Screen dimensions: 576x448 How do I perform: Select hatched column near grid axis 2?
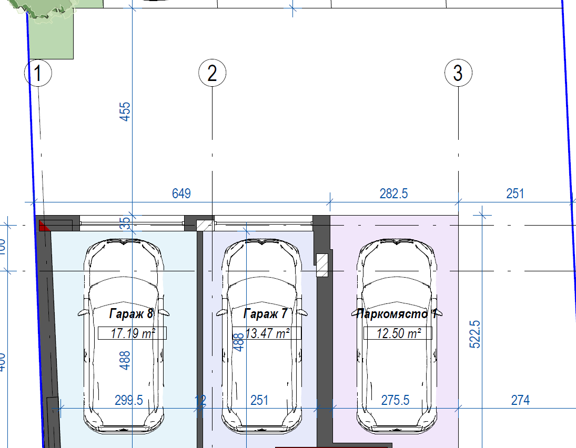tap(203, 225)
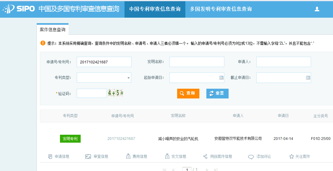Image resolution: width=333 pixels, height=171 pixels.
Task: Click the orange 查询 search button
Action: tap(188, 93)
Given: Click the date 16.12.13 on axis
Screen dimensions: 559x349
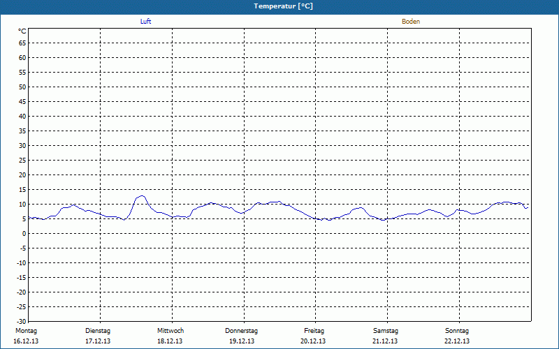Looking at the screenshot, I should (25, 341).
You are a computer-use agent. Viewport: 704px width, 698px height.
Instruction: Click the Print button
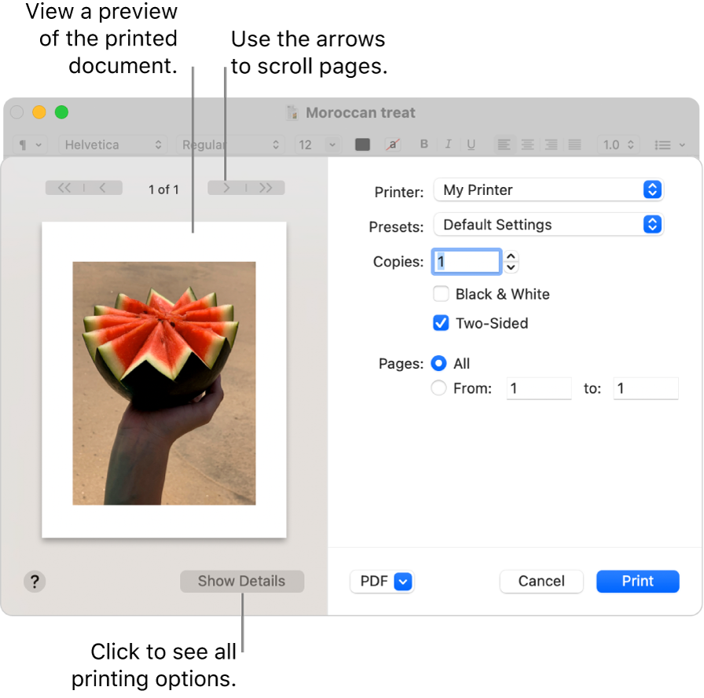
══════════
Work to be completed:
Pictures aside, reproduce every record exactly as it stands.

Exercise output:
Screen dimensions: 576x448 How do I perform: Select hatched column near grid axis 2?
tap(203, 225)
Image resolution: width=333 pixels, height=171 pixels.
Task: Click the orange 查询 search button
Action: tap(188, 93)
Given: Click the date 16.12.13 on axis
Screen dimensions: 559x349
Looking at the screenshot, I should (25, 341).
You are a computer-use agent. Viewport: 704px width, 698px height.
Instruction: Click the Print button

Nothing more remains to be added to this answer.